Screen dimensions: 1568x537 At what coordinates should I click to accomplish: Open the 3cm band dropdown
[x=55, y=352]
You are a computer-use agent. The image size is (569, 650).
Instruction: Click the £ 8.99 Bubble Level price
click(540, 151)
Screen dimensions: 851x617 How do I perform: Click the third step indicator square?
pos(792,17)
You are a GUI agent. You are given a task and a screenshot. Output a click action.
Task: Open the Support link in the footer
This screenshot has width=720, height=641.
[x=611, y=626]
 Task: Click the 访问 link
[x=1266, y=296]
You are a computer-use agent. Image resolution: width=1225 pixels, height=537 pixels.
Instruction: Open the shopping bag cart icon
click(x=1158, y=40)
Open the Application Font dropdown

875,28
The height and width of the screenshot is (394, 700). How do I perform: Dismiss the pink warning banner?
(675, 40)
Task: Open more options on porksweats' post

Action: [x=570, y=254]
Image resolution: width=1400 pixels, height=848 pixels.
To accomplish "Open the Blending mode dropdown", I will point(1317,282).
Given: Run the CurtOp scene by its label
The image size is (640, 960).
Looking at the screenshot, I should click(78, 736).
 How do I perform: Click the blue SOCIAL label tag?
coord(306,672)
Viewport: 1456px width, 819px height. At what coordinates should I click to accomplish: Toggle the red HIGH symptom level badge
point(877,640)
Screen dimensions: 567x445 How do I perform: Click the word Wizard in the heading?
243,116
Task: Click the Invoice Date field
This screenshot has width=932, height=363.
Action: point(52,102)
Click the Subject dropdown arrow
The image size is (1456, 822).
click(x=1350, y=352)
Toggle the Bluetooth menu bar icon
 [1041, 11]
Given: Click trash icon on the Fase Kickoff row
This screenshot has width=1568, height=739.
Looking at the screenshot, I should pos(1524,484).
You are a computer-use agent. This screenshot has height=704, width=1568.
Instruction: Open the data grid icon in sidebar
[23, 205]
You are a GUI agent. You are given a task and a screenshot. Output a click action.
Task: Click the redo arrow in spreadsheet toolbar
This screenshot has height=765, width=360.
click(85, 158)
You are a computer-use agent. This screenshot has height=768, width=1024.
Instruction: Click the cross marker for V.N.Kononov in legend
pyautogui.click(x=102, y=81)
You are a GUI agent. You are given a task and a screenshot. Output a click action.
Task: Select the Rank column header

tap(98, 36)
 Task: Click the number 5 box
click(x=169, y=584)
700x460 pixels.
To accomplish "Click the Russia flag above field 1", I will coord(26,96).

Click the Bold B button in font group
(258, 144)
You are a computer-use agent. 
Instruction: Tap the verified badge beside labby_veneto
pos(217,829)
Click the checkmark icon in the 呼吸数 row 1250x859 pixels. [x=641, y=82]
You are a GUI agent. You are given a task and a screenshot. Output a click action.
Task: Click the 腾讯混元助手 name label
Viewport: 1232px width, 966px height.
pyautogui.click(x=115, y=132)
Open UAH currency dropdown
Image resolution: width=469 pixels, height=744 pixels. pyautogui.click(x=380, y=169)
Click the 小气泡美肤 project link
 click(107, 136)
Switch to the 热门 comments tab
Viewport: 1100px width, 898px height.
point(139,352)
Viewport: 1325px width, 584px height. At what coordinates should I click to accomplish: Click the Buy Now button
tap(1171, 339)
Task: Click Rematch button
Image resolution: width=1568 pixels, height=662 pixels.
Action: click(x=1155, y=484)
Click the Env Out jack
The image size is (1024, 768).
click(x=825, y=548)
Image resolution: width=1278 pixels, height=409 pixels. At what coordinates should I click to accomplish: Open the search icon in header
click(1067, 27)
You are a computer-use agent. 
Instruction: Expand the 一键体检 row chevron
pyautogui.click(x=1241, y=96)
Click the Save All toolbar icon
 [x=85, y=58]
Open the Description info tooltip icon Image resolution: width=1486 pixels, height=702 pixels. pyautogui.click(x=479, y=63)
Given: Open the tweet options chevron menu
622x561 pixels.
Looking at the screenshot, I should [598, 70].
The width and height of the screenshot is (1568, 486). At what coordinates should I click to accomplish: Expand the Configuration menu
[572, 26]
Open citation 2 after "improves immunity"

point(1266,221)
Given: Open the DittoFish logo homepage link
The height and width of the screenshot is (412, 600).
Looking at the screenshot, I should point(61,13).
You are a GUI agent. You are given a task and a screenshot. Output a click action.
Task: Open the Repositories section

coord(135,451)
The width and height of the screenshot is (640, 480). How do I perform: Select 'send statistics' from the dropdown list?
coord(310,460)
◆ ◆ ◆ ◆ ◆
Exercise task -
Extract every line of the data that contains the string "toolbar", matching case exactly.

Exercise response -
Task: Click the redo arrow in spreadsheet toolbar
Click the Save All toolbar icon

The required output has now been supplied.